Bien qu’exigu, il faisait bon vivre au sein du camping. La proximité entre les tentes favorisait les rencontres et réchauffait les cœurs dans les tréfonds de la nuit. Pour d’autres, la mer de toiles devenait un véritable casse tête pour retrouver son chez-soi : c’était finalement, au petit bonheur la chance ! Le camping, proposait nombreux aménagements : stands, bar ainsi qu’une scène. Installée et tenue par des membres de l’organisation, cette dernière proposait aux campeurs une ambiance chill, sous fond de hardcore. Malgré tout, nombreux sont ceux frappés par la déception lorsqu’ils ont découvert qu’il n’y avait ni micro-ondes, ni machine à laver, ni réfrigérateur, ni bar à ongles… L’indulgence est une qualité rare, cela dit ! Pour les amateurs de « gadoutek » (faire la teuf dans la boue ndlr), la pluie par intermittence rajoutait un peu de piment et achevait de marquer la transition avec l’ambiance d’été, asperseurs, maillots de bain et tutti quanti. Finalement, c’est dans ces moments là, que l’on repère les plus motivés et déterminés !

Était au programme de ces trois jours, une multitude d’artistes aussi attendus les uns que les autres. Les organisateurs ont relevé le pari osé d’offrir un multison de qualité à leur public.
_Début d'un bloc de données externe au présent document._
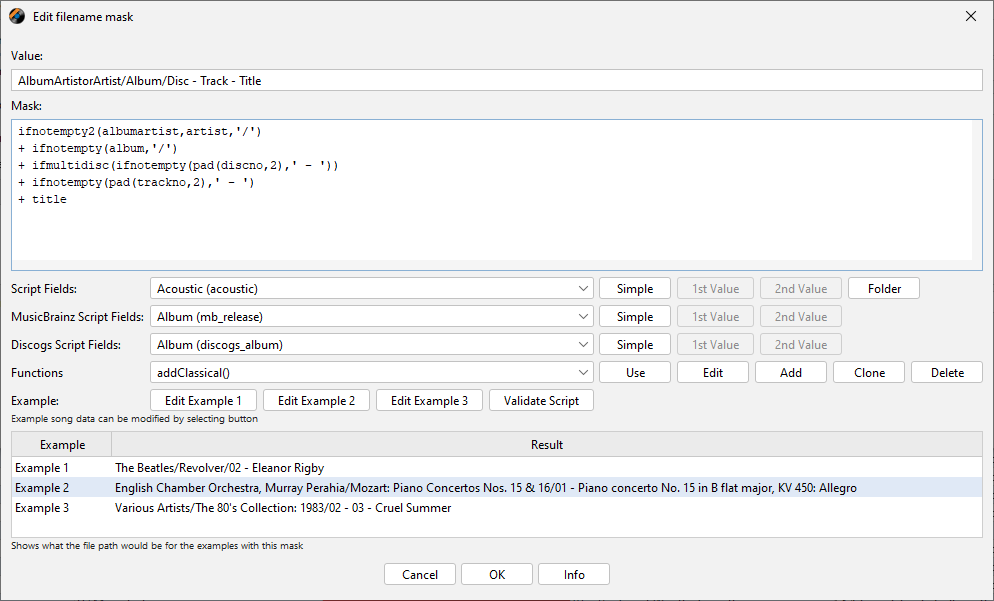This screenshot has width=994, height=601.
Task: Delete the selected function
Action: click(x=947, y=373)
Une aubaine pour ceux incapables de choisir entre le Defqon.1, le Boom, l’Awakenings ou la teuf du coin ! Pas moins de cinq scènes se voyaient afficher une timetable à en faire pâlir plus d’un, le tout sur une sonorisation 100% Void Acoustics.

Le premier soir, il fallait jongler entre les prestations de pointures du hardcore telles que N-Vitral ou encore Dr Peacock sur la Quasar Stage. Pendant ce temps, la trance de Berg laissait place à Le Wanski, Psylotribe, Ziqooh et Ketamane sur la scène Magnetar, entre tribe et hardtek. La Nebula Stage offrait quand à elle des ondes allant de la house à l’industrielle, avec notamment les vagues acides de Boston 168. La lourde tâche d’abandonner au petit matin tous ces festivaliers déchainés est revenue sur cette scène à Randomer, dont la brutalité inouïe n’a clairement pas laissé la fatigue s’installer : il est où l’after?!
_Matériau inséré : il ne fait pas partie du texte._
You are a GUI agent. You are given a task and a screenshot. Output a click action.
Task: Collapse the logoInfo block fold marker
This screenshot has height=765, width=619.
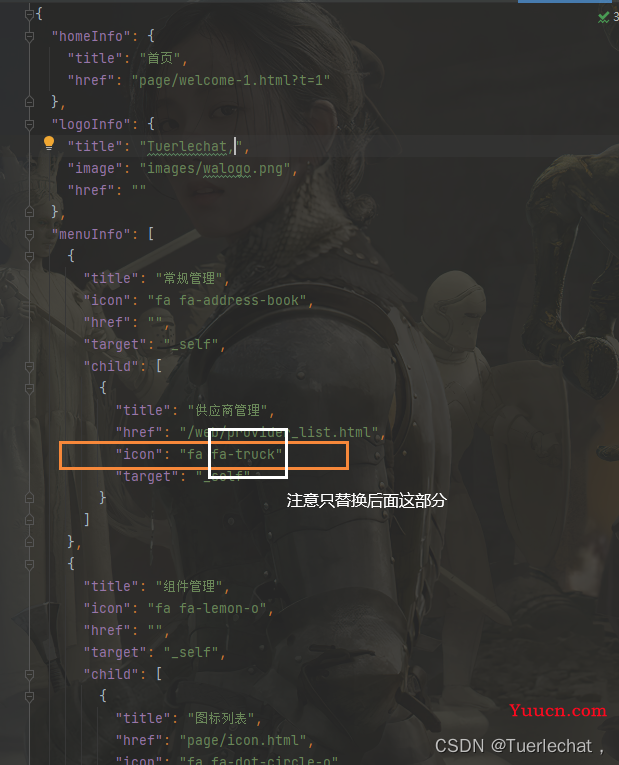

Après une course entre les différentes scènes all night long pour être sûrs de ne rien rater, l’intention de la part des organisateurs de ne pas laisser le camping tout de suite dans le silence complet est notée… Le reste du festival se poursuivait dans les good vibes et la bonne humeur avec la house de Mézigue, suivi de Dusty Kid qui livrait ses ondes planantes dont lui seul a le secret. L’on basculait ensuite d’un côté plus sombre, avec Anetha ou encore SNTS. Cela dit, l’inénarrable moment du week-end restait sans nul doute, les dernières heures du festival, où Casual Gabberz envoyait ses incroyables remixs pour le plus grand bonheur du public, sans oublier les prestations exceptionnelles de Jacidorex, Mayeul, JKS et I Hate Models qui ont clôtureé le festival en beauté, le tout, sous un ciel qui s’était dégagé pour l’occasion.

Les jeunes membres de l’équipe organisatrice ont du faire face – problème inhérent aux métiers de l’événementiel – à certaines déconvenues. Concernant le débat houleux ouvert ici et là par l’état des toilettes – qui étaient visiblement frappés par une vague d’horreur – Louis Henri, président de l’association, tient à s’excuser auprès des festivaliers. « Notre prestataire devait effectuer plusieurs vidanges par jour », explique-t-il, confus et agacé, « mais à notre grand désarroi, les autres équipes en charge, ne sont jamais arrivées. Nous avons tenté par tous les moyens de contacter les responsables dans leurs bureaux, en vain ».

Malgré certains « aléas du direct » justement qualifiés par Louis, les membres d’Acouphène et d’Amnexia ne se sont pas laissé dépasser par les événements. De l’avis général, le Cosmos a tenu son engagement d’offrir à son public une expérience galactique hors du temps. La jeune association ne s’est pas dégonflée et a su offrir une expérience agréable et de qualité à son public. À cette heure-ci, les yeux de tous les cosmonautes demeurent d’ores et déjà rivés vers l’avenir, dans l’attente du prochain décollage.